Convert the listing from its start through the line containing "coord(649,802)" into a JSON list of strings, one string per line, skipping any blank lines.

(Stored items)
----

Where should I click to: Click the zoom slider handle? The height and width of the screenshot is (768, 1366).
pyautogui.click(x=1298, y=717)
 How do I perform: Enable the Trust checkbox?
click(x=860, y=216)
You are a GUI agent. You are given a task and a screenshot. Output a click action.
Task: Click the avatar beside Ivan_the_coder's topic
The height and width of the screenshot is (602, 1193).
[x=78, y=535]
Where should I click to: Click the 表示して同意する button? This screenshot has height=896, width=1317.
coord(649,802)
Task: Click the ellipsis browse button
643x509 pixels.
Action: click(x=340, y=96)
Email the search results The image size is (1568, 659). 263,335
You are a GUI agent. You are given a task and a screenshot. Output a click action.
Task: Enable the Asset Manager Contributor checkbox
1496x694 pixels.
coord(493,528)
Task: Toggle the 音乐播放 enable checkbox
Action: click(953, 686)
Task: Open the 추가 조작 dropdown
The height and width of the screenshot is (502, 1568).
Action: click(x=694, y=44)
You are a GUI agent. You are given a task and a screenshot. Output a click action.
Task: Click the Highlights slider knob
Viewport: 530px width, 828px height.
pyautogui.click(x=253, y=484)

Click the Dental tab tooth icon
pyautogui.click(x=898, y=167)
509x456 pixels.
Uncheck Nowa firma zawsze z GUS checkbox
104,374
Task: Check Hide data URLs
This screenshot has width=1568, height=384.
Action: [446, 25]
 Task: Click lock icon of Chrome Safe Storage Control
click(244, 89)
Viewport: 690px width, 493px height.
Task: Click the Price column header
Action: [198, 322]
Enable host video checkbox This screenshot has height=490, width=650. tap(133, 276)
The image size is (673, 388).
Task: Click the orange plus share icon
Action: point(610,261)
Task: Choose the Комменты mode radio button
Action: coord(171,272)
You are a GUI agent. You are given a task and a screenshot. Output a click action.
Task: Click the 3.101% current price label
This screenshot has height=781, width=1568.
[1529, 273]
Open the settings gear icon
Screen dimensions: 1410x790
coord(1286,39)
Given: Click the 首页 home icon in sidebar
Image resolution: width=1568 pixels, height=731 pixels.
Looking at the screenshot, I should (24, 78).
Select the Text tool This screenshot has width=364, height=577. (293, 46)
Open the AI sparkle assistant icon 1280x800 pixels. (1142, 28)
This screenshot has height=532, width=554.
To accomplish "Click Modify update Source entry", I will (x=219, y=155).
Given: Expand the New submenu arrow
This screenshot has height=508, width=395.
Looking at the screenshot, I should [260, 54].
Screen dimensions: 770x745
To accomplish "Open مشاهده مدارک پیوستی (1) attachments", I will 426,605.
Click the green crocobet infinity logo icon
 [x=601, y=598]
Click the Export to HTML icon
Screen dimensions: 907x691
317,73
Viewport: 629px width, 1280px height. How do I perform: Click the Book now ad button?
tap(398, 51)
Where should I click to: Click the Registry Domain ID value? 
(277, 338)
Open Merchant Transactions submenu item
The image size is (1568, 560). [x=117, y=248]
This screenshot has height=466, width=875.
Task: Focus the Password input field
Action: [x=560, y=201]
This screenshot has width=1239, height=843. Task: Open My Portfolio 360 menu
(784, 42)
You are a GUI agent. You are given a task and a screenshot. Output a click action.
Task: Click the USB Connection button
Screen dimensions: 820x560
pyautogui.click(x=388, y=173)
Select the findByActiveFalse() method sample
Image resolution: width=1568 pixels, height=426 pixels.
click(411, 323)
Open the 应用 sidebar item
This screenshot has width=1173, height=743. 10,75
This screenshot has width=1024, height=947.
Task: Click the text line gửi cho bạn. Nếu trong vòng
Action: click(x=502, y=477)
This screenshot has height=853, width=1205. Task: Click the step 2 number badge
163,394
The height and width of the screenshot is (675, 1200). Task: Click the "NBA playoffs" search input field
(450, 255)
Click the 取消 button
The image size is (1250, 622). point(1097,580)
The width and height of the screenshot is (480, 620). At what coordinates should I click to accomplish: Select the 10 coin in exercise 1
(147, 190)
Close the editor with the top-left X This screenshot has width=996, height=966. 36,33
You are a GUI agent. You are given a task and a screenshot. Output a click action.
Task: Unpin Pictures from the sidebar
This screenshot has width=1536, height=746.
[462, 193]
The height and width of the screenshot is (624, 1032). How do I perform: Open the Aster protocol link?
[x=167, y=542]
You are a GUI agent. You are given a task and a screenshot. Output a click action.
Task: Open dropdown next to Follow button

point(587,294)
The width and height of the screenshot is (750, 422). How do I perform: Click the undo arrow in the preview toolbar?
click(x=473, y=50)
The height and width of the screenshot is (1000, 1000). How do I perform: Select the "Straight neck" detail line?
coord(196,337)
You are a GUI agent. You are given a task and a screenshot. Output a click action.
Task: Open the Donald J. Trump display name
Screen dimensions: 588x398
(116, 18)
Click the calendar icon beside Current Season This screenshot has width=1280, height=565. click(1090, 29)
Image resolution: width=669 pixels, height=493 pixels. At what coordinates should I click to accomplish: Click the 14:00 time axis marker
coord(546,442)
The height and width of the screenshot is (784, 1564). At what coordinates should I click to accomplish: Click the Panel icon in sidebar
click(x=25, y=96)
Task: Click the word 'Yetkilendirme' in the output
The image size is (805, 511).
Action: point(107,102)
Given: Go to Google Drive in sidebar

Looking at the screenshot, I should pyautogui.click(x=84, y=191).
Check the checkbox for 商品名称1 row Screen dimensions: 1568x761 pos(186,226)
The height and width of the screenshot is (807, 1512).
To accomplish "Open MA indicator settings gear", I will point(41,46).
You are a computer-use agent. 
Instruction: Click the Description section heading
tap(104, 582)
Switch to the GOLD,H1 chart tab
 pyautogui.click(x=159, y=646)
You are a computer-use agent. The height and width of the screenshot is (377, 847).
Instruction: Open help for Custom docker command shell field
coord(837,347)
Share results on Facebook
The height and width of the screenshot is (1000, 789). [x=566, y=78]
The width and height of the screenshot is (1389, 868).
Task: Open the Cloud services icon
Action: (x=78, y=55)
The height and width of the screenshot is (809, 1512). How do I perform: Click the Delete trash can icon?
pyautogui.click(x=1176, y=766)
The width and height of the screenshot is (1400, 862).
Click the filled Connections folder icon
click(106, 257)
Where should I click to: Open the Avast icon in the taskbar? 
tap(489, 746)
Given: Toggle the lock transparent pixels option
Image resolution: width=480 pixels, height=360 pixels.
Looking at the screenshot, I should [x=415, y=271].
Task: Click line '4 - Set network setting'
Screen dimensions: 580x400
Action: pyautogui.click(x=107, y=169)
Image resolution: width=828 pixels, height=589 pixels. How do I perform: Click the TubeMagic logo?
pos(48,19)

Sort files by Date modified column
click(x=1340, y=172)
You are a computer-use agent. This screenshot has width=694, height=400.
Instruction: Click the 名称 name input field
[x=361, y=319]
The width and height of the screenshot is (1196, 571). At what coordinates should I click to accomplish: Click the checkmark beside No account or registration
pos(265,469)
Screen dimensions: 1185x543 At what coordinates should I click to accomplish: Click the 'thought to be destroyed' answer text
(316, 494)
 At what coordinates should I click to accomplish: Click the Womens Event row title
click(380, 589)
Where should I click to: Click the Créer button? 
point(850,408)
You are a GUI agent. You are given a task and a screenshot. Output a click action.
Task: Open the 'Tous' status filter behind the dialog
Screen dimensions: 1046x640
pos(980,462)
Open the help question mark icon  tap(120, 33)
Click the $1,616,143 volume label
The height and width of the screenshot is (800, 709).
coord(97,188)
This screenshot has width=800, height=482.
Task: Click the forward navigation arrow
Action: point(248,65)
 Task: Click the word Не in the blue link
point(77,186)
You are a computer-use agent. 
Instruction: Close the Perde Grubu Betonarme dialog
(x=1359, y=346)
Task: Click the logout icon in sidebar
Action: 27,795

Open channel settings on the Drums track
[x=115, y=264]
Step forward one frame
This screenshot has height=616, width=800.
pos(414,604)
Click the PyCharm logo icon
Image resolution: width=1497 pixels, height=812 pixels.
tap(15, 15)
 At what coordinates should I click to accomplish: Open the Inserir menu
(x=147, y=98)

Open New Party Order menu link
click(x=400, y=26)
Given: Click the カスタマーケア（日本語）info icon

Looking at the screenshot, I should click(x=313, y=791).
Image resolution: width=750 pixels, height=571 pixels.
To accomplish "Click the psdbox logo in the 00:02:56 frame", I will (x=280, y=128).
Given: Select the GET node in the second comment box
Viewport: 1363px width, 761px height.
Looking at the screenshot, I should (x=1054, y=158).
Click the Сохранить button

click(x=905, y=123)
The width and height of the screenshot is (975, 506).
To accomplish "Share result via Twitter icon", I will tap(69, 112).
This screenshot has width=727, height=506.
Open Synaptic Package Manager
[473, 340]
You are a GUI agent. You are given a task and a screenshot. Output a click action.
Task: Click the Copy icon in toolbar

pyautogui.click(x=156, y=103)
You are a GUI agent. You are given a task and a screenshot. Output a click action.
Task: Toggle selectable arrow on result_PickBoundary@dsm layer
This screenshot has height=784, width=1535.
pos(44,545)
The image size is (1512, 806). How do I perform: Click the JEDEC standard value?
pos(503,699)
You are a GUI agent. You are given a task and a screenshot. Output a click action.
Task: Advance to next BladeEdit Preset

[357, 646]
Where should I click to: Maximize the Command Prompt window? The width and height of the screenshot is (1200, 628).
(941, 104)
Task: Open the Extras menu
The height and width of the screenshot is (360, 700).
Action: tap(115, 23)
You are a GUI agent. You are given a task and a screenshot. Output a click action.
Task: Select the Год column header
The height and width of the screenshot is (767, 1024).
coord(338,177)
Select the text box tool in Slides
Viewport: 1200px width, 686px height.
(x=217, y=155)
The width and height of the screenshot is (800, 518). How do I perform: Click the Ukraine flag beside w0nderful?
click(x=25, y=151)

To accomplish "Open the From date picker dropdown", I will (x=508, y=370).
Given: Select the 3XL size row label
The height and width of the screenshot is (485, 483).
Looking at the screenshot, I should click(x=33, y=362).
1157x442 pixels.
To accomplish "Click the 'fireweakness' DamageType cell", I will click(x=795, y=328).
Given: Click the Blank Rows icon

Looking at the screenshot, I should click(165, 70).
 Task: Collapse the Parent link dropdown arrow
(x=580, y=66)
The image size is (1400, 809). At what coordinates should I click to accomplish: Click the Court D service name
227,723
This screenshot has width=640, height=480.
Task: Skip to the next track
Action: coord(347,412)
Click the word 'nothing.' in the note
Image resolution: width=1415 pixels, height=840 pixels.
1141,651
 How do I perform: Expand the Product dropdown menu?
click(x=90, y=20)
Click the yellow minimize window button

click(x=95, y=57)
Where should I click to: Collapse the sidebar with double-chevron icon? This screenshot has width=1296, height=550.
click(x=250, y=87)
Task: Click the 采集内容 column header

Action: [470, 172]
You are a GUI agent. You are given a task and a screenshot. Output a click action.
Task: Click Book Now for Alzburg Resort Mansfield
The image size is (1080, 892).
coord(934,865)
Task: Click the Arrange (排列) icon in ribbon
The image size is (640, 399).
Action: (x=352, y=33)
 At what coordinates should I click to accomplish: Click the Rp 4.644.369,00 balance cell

----

## Result
[
  "Where should I click to: Click the zoom slider handle? The height and width of the screenshot is (768, 1366).",
  "pyautogui.click(x=1298, y=717)",
  " How do I perform: Enable the Trust checkbox?",
  "click(x=860, y=216)",
  "You are a GUI agent. You are given a task and a screenshot. Output a click action.",
  "Task: Click the avatar beside Ivan_the_coder's topic",
  "The height and width of the screenshot is (602, 1193).",
  "[x=78, y=535]",
  "Where should I click to: Click the 表示して同意する button? This screenshot has height=896, width=1317.",
  "coord(649,802)"
]